His answer was that Labour should therefore seek to establish an enlarged state sector so as to give a Labour government more room to manoeuvre. The present Labour leaders would recoil in horror at such as suggestion, not that anyway it would have worked to protect a Labour government from the economic pressures of capitalism to keep costs down and profits up. Nor that the Labour governments of which Crossman was subsequently a member made any real attempt to do it.

Profits first
In fact Labour ministers ended up making speeches accepting that profits should be encouraged. Here is how one of them (Harold Lever who, like Healey was later ennobled) put it:

"Labour 's economic plans are not in any way geared to more nationalisation; they are directed towards increased production on the basis of the continued existence of a large private sector.
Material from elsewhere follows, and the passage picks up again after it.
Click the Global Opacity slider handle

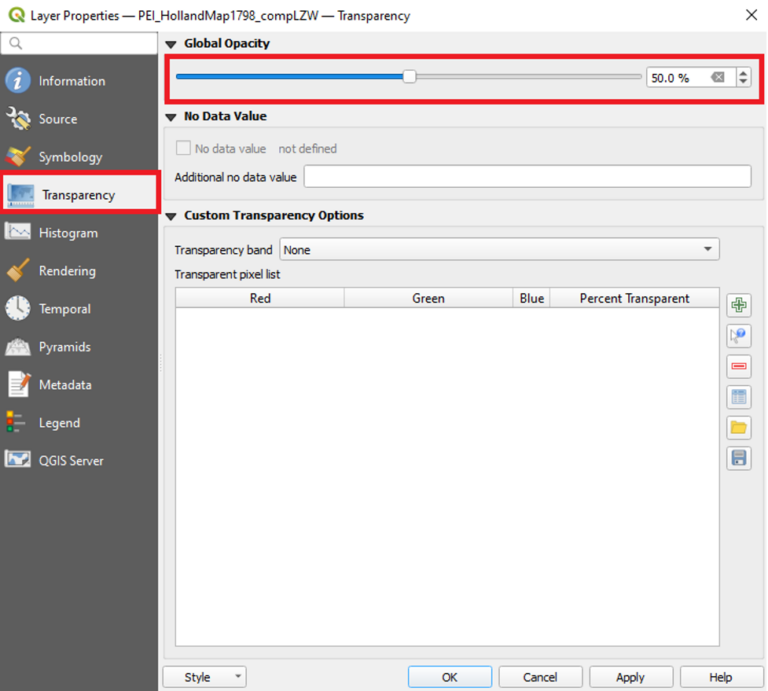click(x=409, y=77)
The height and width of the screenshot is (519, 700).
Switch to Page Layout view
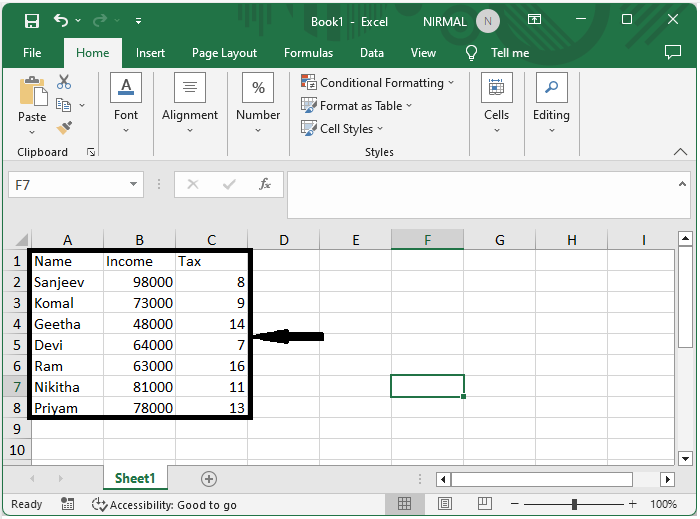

Within the terms of the profit system it is not possible, in the long run, to achieve sustained increases in output without an adequate flow of profit to promote and finance them. The Labour leadership know as well as any businessman that an engine which runs on profit cannot be made to move faster without extra fuel." (Observer, 3 April 1966).

This could be any of the present Labour leaders speaking and well sums up what will be the only economic policy that any future Labour government will be able to pursue. Profits First, that's the economic law of the capitalist system, which all governments of capitalism have to accept and apply.

If you accept the profit system, then you have to accept that profits have to be made and all that this implies, including opposing strikes, restraining wages and keeping taxes on Big Business low. Labour does accept the profit system, much more openly than they have done in the past.

Nobody who is against the profit system has any place in the Labour Party. If you want more Law and Order, more Family Values, more Prudent Public Spending, you might as well join Labour as the Tories. But if you are a socialist and want to get rid of the profit system you should be in a democratically-organised socialist party campaigning for socialism and nothing else.